I'm going to kind of ad lib here, but as a formalist, hopefully at least something of interest comes out of this.
For a formalist, Semantics is how mathematics gets its practical application. When I say something like "one plus one equals two", I am discussing something logical and syntactic, but when I say "one orange plus one orange equals two oranges", I'm discussing oranges. If I have some theorem about functions over the domain of a three dimensional vector space, I'm talking logic and syntax; if I say that this theorem allows me to show a feature of how I can manipulate the orange in physical space, the applied theorem is telling me about something cool I can do with oranges.
Of course, you can also do mathematics on syntax, which is to say that we want to establish an interpretation of some of the logical/mathematical linguistic symbols as logical/mathematical linguistic objects. There is a particularly interesting domain of mathematics which is just this - Logic.
However, a legitimate criticism of our formalist programme is that it's not entirely clear whether any given theory of logic is a correct account of the cognitive resources people use when processing things using a single language module.
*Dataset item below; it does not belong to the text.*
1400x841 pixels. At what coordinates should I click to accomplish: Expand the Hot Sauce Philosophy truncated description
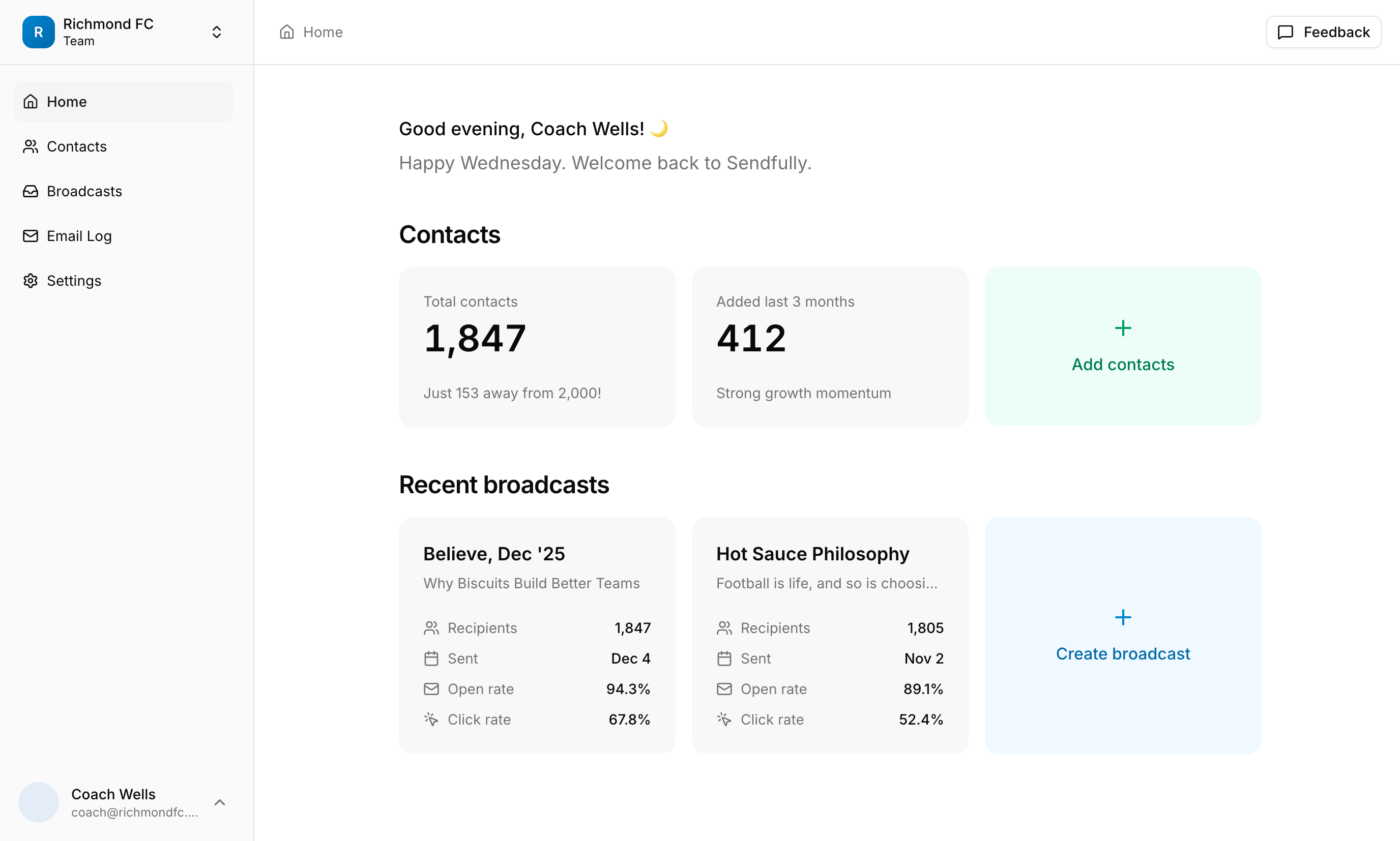[827, 583]
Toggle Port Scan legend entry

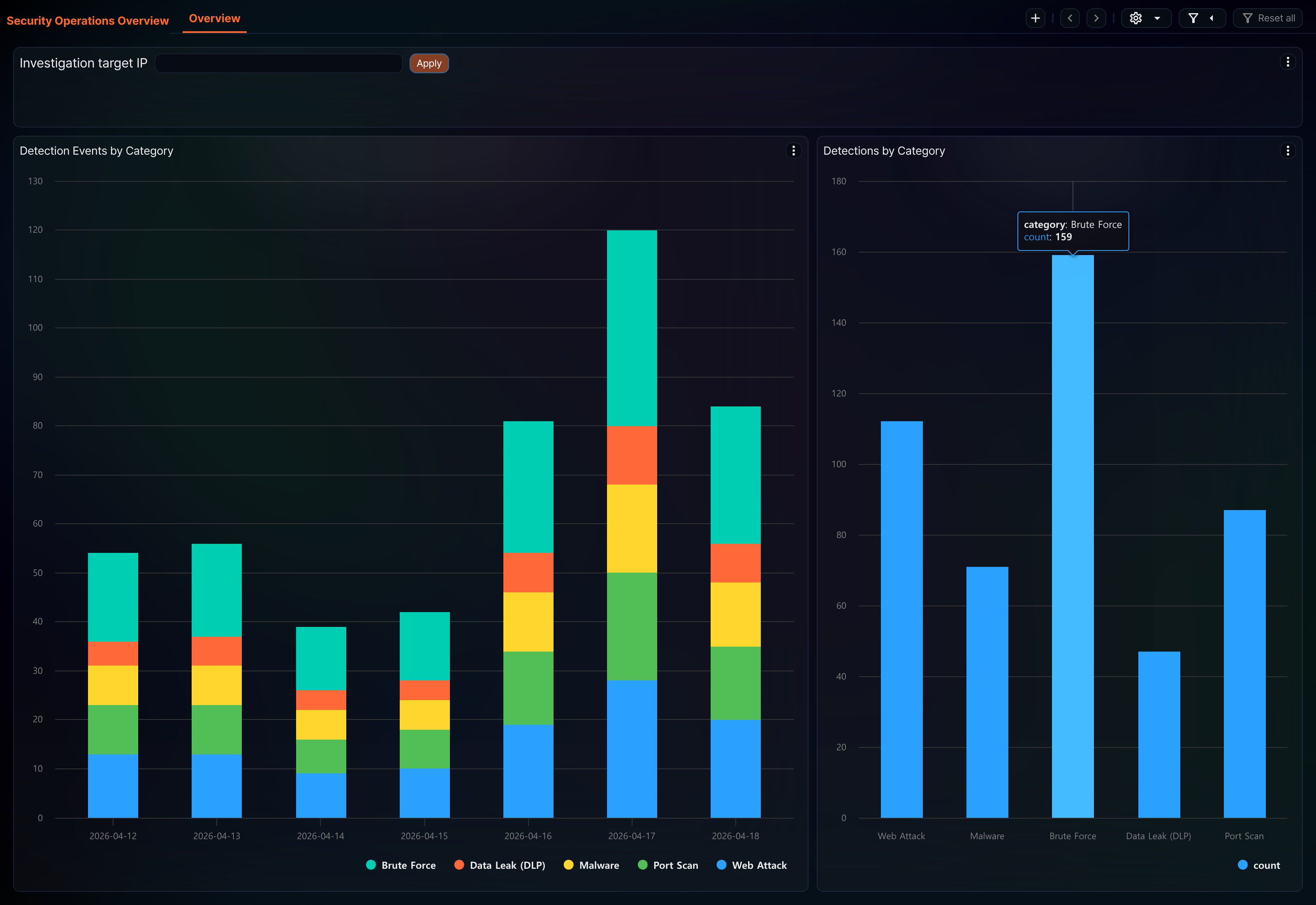pos(667,865)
It seems accurate to say that human linguistic understanding is messy, activating many different regions of the brain, and the simplification of language to logic doesn't necessarily give us many clues about how best to use our brains to do mathematical reasoning.
Nonetheless, it seems like a much more fruitful theory than something like Platonism, for whom the objects of mathematical reasoning and the epistemological tools we use to grasp them seem decidedly magical. "Use the language bits of our brains" is at least a potential prescription towards improving, even if we might revise our understanding of what we can do with maths more generally once we've shown that this basic bit works.